Lynas connaît quelques problèmes avec son usine en Malaisie, et il est peu probable que l’entreprise parvienne à mettre sur le marché les premiers produits terre rare d’ici novembre 2011, comme promis — la majeure partie de cette production, d’ailleurs, concerne des terres rares « légères », dont le prix est moins élevé.
Quant à la « nouvelle usine » Molycorp en Californie, ce n’est encore qu’un bout de terrain vide, où l’on coule actuellement les premiers piliers de béton. Il n’y a pas de plancher. Il n’y a pas de structure métallique. Il n’y a pas de toit. Il n’y a pas de nouveaux équipements. Rien ne marche, dans le sens industriel du terme. Et nous sommes déjà au milieu de l’année 2011.
Donc ni Lynas ni Molycorp ne sont pour le moment prêts à produire un produit fini ou à le mettre sur le marché.

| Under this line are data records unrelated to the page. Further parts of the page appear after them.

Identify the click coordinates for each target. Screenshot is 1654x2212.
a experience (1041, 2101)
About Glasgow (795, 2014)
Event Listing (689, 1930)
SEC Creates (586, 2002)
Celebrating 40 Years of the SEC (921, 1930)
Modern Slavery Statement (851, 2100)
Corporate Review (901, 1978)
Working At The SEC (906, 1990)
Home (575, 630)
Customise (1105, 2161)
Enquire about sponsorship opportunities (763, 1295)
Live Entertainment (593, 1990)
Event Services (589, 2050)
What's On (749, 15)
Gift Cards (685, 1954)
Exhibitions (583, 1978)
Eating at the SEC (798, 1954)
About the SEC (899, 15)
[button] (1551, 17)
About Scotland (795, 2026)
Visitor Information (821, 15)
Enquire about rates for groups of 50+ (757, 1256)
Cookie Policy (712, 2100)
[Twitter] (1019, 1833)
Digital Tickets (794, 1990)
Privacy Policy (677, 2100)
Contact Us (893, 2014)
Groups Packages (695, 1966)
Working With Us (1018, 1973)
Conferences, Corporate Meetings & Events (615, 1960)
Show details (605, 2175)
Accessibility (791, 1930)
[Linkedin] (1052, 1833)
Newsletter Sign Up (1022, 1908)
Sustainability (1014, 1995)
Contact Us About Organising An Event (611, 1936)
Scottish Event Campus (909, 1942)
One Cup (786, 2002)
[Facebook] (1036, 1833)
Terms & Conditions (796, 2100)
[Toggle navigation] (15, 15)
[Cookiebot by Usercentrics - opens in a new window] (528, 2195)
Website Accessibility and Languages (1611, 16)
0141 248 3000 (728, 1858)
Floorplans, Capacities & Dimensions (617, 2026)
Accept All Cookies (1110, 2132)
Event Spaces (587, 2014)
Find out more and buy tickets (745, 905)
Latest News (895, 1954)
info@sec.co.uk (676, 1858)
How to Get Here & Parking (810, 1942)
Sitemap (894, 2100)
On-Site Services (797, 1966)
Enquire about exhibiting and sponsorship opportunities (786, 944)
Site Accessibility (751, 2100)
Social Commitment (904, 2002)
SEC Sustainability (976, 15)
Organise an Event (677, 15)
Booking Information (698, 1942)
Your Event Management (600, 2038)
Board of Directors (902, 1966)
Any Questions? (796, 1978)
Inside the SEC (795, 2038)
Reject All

Sans oublier que d’une manière générale, il est rare qu’une entreprise intègre à elle seule l’ensemble du processus de production de terres rares, des mines au produit fini. Extraire le minerai, le concasser et le concentrer n’est que la première étape. Il faut ensuite suivre un certain nombre de stades intermédiaires pour améliorer la qualité du concentré, puis raffiner la matière, avant de mettre au point le produit fini.
Pour mener à bien chacune de ces étapes, il faut connaître en détail la minéralogie et la chimie des terres rares. Il faut aussi des technologies de haut niveau, de bonnes compétences de gestion et une très grande solidité financière.
Lorsque je vois l’enthousiasme qui entoure Lynas et Molycorp, il semble ridicule de penser que ces nouveaux concepts, dans des nouveaux bâtiments faisant appel à de nouveaux processus vont fonctionner sans problème du premier coup. Qu’il suffira de couper le ruban devant le portail de l’usine et de déverser du minerai dans une grande machine magique.
Beaucoup de gens sur cette planète savent comment forer un puits de pétrole, comment le raffiner et mettre le produit fini sur le marché. Mais les terres rares, c’est une autre affaire. Il s’agit d’un domaine relativement restreint et contrôlé à 97% par les Chinois. Ici en Occident, nous devons reconstruire notre capital intellectuel en termes d’expertise sur les terres rares, et remettre à neuf toutes les facettes de la production — des mines à la logistique en passant par le raffinage et la fabrication du produit fini.
Les terres rares sont un domaine compliqué. Les acteurs qui réussiront seront ceux qui parviendront à faire les choses correctement, en évitant les erreurs et en faisant preuve de compétence. Les investisseurs qui se positionneront suffisamment tôt devraient gagner beaucoup d’argent.
Surveillez donc de près ce domaine unique du marché des matières premières.